- Born: 1935 Russia, Moscow
- Died: June 2, 2020 (aged 84–85) Sante Fe, New Mexico
- Known for: The Khokhlov–Zabolotskaya equation, the Khokhlov–Zabolotskaya–Kuznetsov equation
- Awards: USSR State Prize, Silver Medal of the Acoustical Society of America

Academic background
- Alma mater: Moscow State University
- Doctoral advisor: Rem Khokhlov

Academic work
- Discipline: Physics
- Sub-discipline: Nonlinear acoustics
- Institutions: University of Texas at Austin Russian Academy of Sciences Moscow State University Andreyev Acoustics Institute

= Evgenia Zabolotskaya =

Russian-American acoustic physicist (1935–2020)

Evgenia Andreevna Zabolotskaya (1935–2020) was a Russian-American physicist known for her contributions to nonlinear acoustics. The Khokhlov–Zabolotskaya equation and the Khokhlov–Zabolotskaya–Kuznetsov equation in nonlinear acoustics are named in part for her.

==Education and career==
Zabolotskaya studied physics at Moscow State University, earning her bachelor's degree and then later returning in 1968 to complete her PhD under the supervision of Rem Khokhlov. After working at the Andreyev Acoustics Institute, she returned to Moscow State University in 1971, appointed to the biology department. In 1982, she moved again, to the General Physics Institute of the Russian Academy of Sciences.
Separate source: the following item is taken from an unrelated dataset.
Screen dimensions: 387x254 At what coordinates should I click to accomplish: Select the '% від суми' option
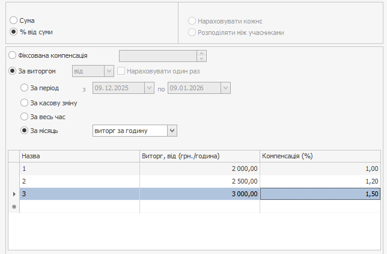(14, 32)
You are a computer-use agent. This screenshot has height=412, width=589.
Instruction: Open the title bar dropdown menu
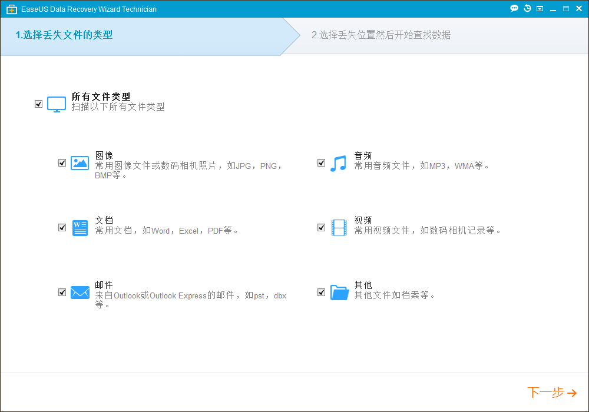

After meeting and beginning to work with University of Texas at Austin mechanical engineering professors David Blackstock and Mark Hamilton, starting in 1982, Zabolotskaya moved to the University of Texas in 1991. From 1997 to 2000 she was on leave from the university to work at a start-up company in Virginia. She retired in 2015.

She died on June 2, 2020, in Santa Fe, New Mexico.

== Personal life ==
Zabolotoskaya Married to Yurii (Yura) Anatolevich Ilinskii in 1963, after they met at Moscow State University.

==Recognition==
Zabolotskaya won the USSR State Prize in 1985. She is the 2017 winner of the Silver Medal in Physical Acoustics of the Acoustical Society of America.

She was honored by the Women in Acoustics Committee of the Acoustical Society of America shortly before her death and highlighted in an article on work-parenting harmony.